Recognizing the Signs of Adulthood

Of course, having this as the adulthood many people aspire to experience breeds a special sort of person who decides to inject total madness into their lives, uprooting what they’ve believed in and blowing apart their own perceptions because of this engineered norm. Have you ever tried to have a conversation with the majority of these people? Not easy, and it makes you feel like you’re doing something wrong in your own life.

So we have two perceptions of adulthood: the adult who’s relinquished their youth to glide into life before doom, and the adult who’s taken such epic stock of life that they’ll refuse to chill down in the realm of board games and cheese plates in fear of having their soul crushed (are offices really that terrible?). It’s hard to know whether you can call yourself an adult, or even want to, with culture being this apparently overbearing and polarized.
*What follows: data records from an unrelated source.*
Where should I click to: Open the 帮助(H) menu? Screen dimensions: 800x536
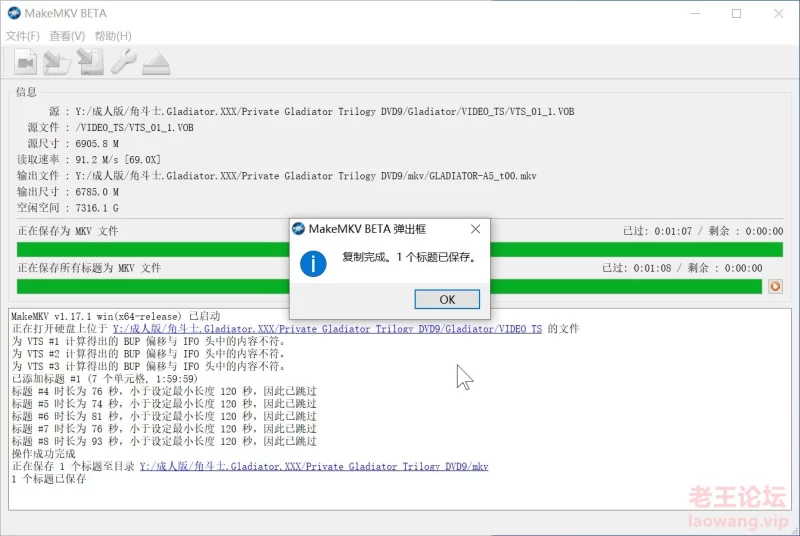113,36
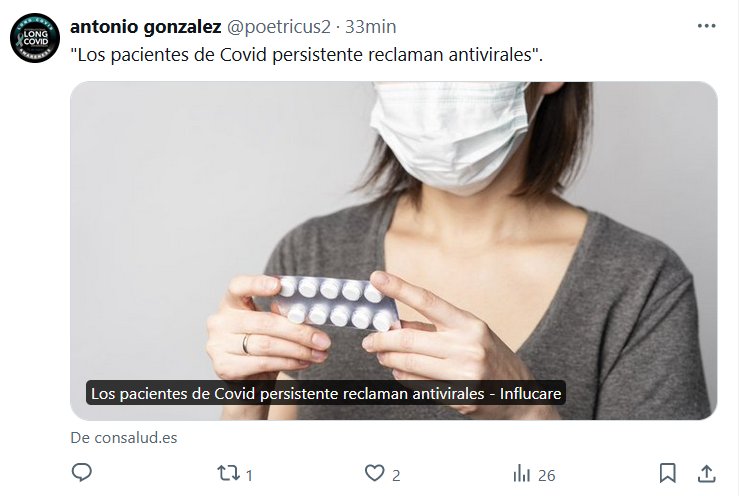Viewport: 742px width, 496px height.
Task: Open view analytics bar-chart icon
Action: (x=521, y=473)
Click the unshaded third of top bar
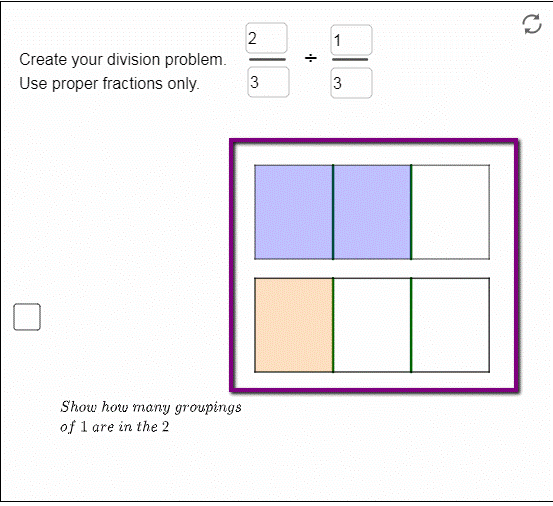 pyautogui.click(x=450, y=212)
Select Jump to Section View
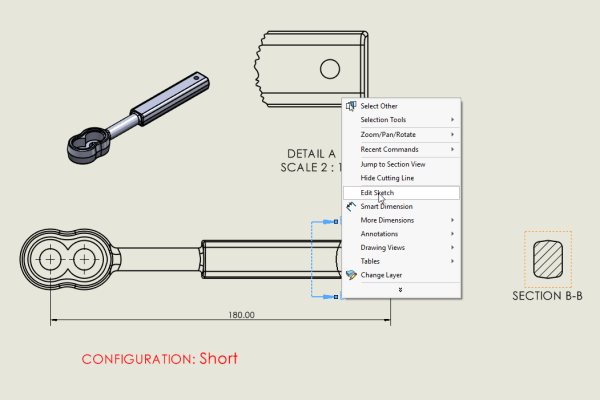This screenshot has width=600, height=400. tap(393, 164)
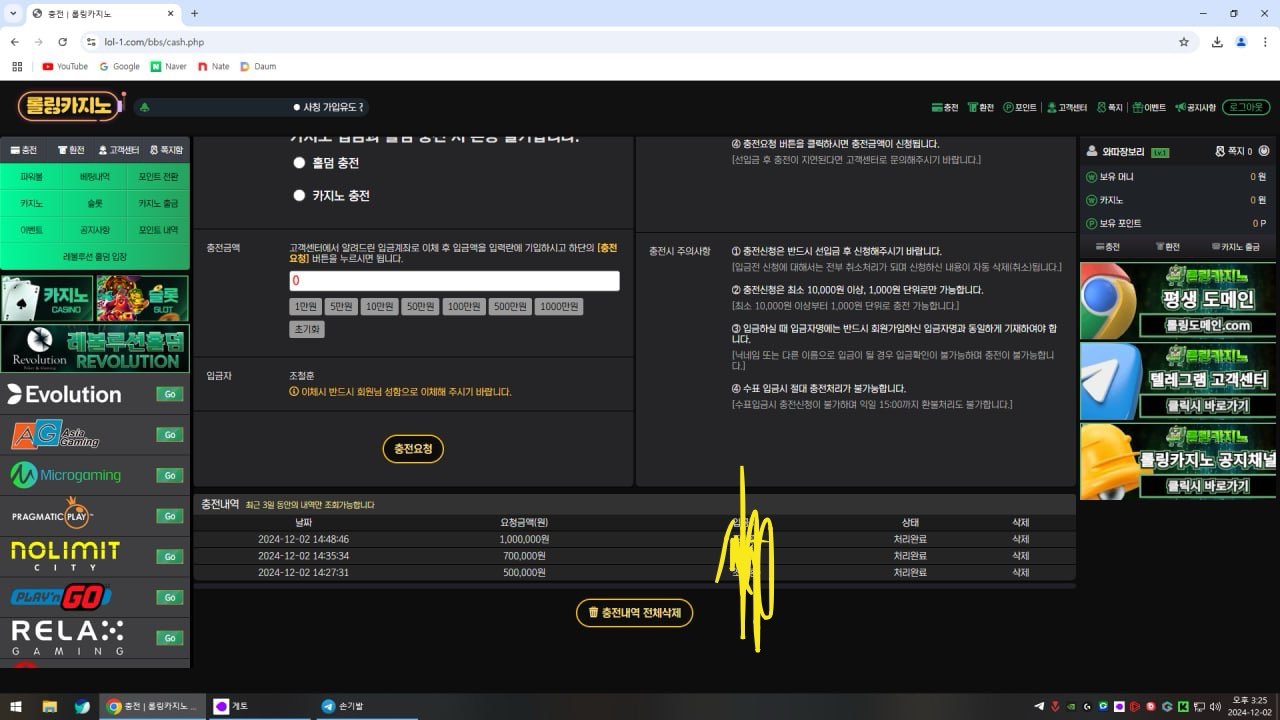The image size is (1280, 720).
Task: Click the Go button next to Evolution
Action: (x=170, y=394)
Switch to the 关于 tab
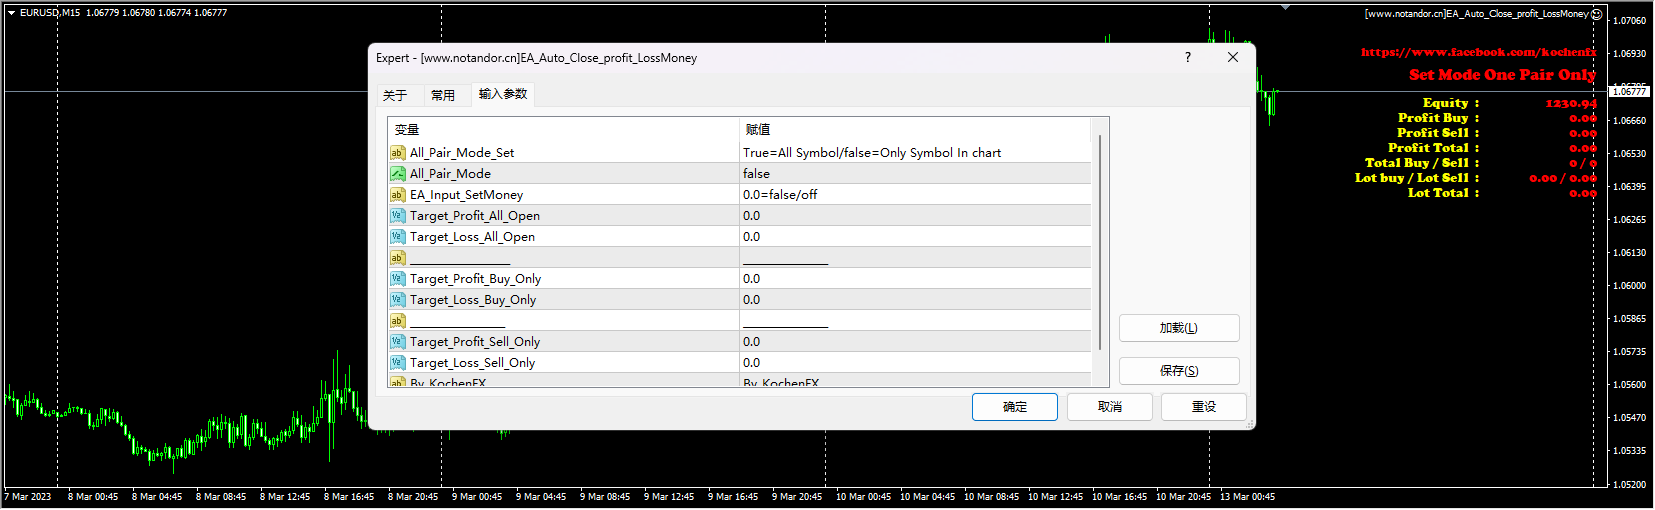The image size is (1655, 510). [x=395, y=96]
Oh, to be a secure sheep, or a badass rebel swan?

The only creature that can assuredly tell you that you are indeed an adult is you. Every person is an individual in that sense, or should be. The moment I paid my rent without the aid of my parental units was when it hit me that I’d grown up, but I’ve still incurred the wrath of being called immature for refusing to get a “real” job and stop freelancing (how’s that daily commute on the highway, all Americans I know?). I believe you are an adult, whatever that means, when you say you are, and more so when you feel you are. But I also believe you should never allow the entire foundation of adulthood dictate that life plan of yours. Someone is not more mature if they want to live out their days in an insurance office and digging on minivan shopping, and not less mature if they wish to travel the world with a backpack filled with power bars, guidebooks stolen from your local library, and condoms. Our error is defining our own adulthood against other adults, and allowing sketchy definitions to puncture a happiness that’s only ours to possess.

So the next time you ask yourself if you are an adult, ask yourself other questions first. Do you feel secure in what you do and what your personality has grown to be? Do you trust your own decisions, whether they lead you to a sweet-ass retirement plan or sleeping in a cathedral/free art museum because hostels are too expensive? If the answers are yes, then you’re probably set to enjoy the adult identity of your choosing, and if you are like, “I don’t give a donkey’s behind yes or no,” then you’ve been an adult all along.